Document passage:

How We Hired: Splendid Spoon Founder and CEO Nicole Centeno
When you’re in the early days of growing your team, it can be tough to figure out where to start and how to get the best talent. Hearing from those who’ve been where you are and succeeded in bringing great people on board can be invaluable. Splendid Spoon, a ready-to-eat plant-based meal delivery startup, has grown from solo founder and CEO Nicole Centeno to a team of 15 since it launched six years ago. WeWork Labs spoke with Centeno about what it’s been like to expand the team—the biggest challenges, the key traits she looked for in early hires, and the hiring mistakes she’s made that you can avoid.
WeWork Labs: You started the company on your own. When did you make the decision to expand the team and what was it like to make those early hires?
Nicole Centeno: For the first two years it was really just me because I was on a shoestring budget and hadn't raised any capital. When I did start hiring, the hard part was that I had a small pool that I had access to because I couldn't pay very much. Nobody knew what the brand was. And there was nothing really material that I could offer people that was competitive with other options that they might have been considering. The nice part about that though is that I was able to filter only for people who were really passionate and driven and motivated by my brand's mission. So it was a small but really dedicated pool of talent.

Exercise aim:
Answer these questions about the Splendid Spoon hiring interview:
1. How many people are on the Splendid Spoon team now?
2. For how long was Centeno the company's only person?
3. Who spoke with Centeno for the interview?
The listing that comes next is from a separate source.

Stored records:
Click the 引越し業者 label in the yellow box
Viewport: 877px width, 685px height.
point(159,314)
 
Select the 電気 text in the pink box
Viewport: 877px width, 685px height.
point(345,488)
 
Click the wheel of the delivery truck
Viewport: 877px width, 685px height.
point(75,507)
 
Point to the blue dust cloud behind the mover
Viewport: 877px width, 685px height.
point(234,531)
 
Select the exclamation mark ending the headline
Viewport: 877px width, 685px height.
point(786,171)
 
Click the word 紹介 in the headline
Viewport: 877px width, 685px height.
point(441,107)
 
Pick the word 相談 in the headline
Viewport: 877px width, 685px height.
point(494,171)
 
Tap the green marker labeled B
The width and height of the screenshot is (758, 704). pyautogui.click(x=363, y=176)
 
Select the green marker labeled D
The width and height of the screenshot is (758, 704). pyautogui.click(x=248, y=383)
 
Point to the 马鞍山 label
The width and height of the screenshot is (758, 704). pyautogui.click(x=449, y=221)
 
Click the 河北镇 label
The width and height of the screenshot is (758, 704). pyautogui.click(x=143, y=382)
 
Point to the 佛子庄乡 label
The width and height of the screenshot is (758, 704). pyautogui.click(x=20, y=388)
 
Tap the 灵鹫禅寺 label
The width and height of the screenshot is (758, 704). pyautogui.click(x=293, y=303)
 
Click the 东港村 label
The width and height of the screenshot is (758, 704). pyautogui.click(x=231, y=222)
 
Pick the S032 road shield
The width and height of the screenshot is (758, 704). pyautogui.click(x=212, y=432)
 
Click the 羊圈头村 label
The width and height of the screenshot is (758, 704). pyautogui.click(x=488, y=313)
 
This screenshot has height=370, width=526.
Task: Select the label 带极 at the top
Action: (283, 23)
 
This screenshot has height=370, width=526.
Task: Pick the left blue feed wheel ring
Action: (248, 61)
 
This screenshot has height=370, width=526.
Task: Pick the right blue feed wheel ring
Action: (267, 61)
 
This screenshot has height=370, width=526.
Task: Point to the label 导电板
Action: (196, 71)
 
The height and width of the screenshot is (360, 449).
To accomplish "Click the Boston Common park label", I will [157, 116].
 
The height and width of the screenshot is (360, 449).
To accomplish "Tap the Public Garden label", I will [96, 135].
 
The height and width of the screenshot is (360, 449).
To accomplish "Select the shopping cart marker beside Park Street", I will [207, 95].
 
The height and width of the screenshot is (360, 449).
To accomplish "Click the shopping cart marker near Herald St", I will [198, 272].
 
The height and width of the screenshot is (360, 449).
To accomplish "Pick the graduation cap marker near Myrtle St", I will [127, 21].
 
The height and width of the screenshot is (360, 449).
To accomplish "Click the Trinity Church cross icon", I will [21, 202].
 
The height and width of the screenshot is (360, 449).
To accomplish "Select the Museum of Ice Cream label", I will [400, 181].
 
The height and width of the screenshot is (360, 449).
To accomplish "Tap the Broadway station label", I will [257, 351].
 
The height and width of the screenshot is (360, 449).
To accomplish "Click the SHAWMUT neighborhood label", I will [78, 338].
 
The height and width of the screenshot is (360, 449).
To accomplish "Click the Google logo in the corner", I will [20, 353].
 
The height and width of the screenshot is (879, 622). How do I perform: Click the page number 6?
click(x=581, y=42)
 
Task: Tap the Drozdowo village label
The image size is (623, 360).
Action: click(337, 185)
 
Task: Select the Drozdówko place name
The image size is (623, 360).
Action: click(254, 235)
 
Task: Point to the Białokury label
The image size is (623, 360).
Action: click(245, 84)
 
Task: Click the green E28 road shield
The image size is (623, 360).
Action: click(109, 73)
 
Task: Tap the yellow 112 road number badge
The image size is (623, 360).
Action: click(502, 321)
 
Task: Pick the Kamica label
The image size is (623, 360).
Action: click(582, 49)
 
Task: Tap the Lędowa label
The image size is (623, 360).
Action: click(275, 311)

Correct output:
1. 15
2. The first two years
3. WeWork Labs